South Dakota’s Republican Governor Kristi Noem has been widely hailed as a hero by
conservatives for standing up to COVID fascism and refusing to implement mask mandates and stay-at-home orders in South Dakota. So, when the South Dakota House passed HB 1217, which would prevent men from playing in female sports within state grade school, high school and collegiate programs, most outside observers (including us) figured it was a done deal that Noem would stand for conservative principles and sign the bill.
Thus, we were shocked when she did an about-face and issued a de facto veto threat until changes are made to the bill.
As our friend Daniel Horowitz observed in a column for The Blaze, sensing the outrage from her new conservative fans, Noem took to Twitter to defend her actions:
The upshot of her long Twitter thread is that she is really 100% in support of maintaining the integrity of girls' sports but was merely concerned about some technical details and was offering some "recommendations as to STYLE and FORM."

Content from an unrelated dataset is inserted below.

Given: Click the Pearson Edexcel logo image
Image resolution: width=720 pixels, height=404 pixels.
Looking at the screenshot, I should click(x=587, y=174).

It is true that in South Dakota a governor can issue a quasi-veto on style and form, which basically sends the bill back to the legislature for technical changes. Upon the legislature making those changes, the bill automatically becomes law, but if legislators decline to make those changes, the governor's recommendation becomes a veto. However, typically, style and form literally mean clerical mistakes, grammar, or spelling. Noem is proposing substantive changes, which in itself calls into question the constitutionality of this procedure.
Putting procedural rules aside, Noem gives away the farm in one line of her tweet thread, when she says "competing on the national stage means compliance with the national governing bodies that oversee collegiate athletics." Here we see that this is all about placating the NCAA gestapo and not about some hyper-technical unintended consequences that she claims to be worried about. She is requesting that the entire bill only apply to K-12 athletics, but not colleges. It's hard to see how this is not political and being done because of special interest pressure from out of the state.
Governor Noem later went on Tucker Carlson’s formerly popular Fox News program to defend her action, as Fox reported, "This bill would only allow the NCAA to bully South Dakota," she said. " And it would actually prevent women from being able to participate in collegiate sports. So, what I have done is I have asked the legislature... to change the bill."
Noem said the bill would allow the NCAA to take punitive action against South Dakota.
"We have had to fight hard to get any tournaments to come to South Dakota," she said. "When they took punitive action against us we would have to litigate, and legal scholars that I have been consulting with for many, many months say I would very likely lose those litigation efforts."
"Wait," Carlson interjected. "So, you are saying the NCAA threatened you... they said 'If you sign this, we won't allow girls in South Dakota to play' and you don't think you can win in court -- even though the public overwhelmingly supports you nationally -- and so you are caving to the NCAA?" he emphasized.
Noem dismissed Carlson's insinuation as "completely wrong," and reiterated her commitment to protecting women's sports.
Her strategy, she explained, involves the creation of a coalition to keep the NCAA from "bullying the state of South Dakota."
"Listen, I'm sick and tired of the NCAA threatening states, challenging us and bullying us, so we are going to build a coalition of leaders, athletes and people who want to protect women's sports," she said.
"Listen," Noem continued. "I'm not interested in a participation trophy. I'm not interested in picking a fight that we can't win. I am a problem-solver ... and I have been bullied for the last year by liberals, Tucker. I'm not going to let anybody from the NCAA, from any big business, I'm not even going to let conservatives on the right bully me. I'm going to solve the problem.
"I'm going to make sure that we are building strength in numbers and we are going after the NCAA and make sure that we are keeping only girls playing in girls' sports."
Governor Noem’s big mistake in this whole matter was one made perennially by “good government Republicans” and that was to operate on the assumption that the other side is acting in good faith to address a “problem,” in this case the “problem” is keeping a level playing field where biological men and biological women do not compete against each other in amateur athletics.
As the Left often says, “the issue is never the issue, the issue is the Revolution.” What Governor Noem must be persuaded to understand is there’s no good faith on the other side, because their intention is to create the problem she’s trying to solve in order to remake society. It has nothing to do with athletics; fair competition and a level playing field are irrelevant to their goal of remaking America into a weird new multi-gender utopia where each individual gets to get up every morning and decide who and what they are.
The essence of leadership in matters of this nature is not to let so-called experts and “constitutional scholars” waive you off – it is to have the fight and to stand for common sense, science and the values of the vast majority of Americans. We like Governor Noem, and hope she wakes up and gets back in the Revolution on our side.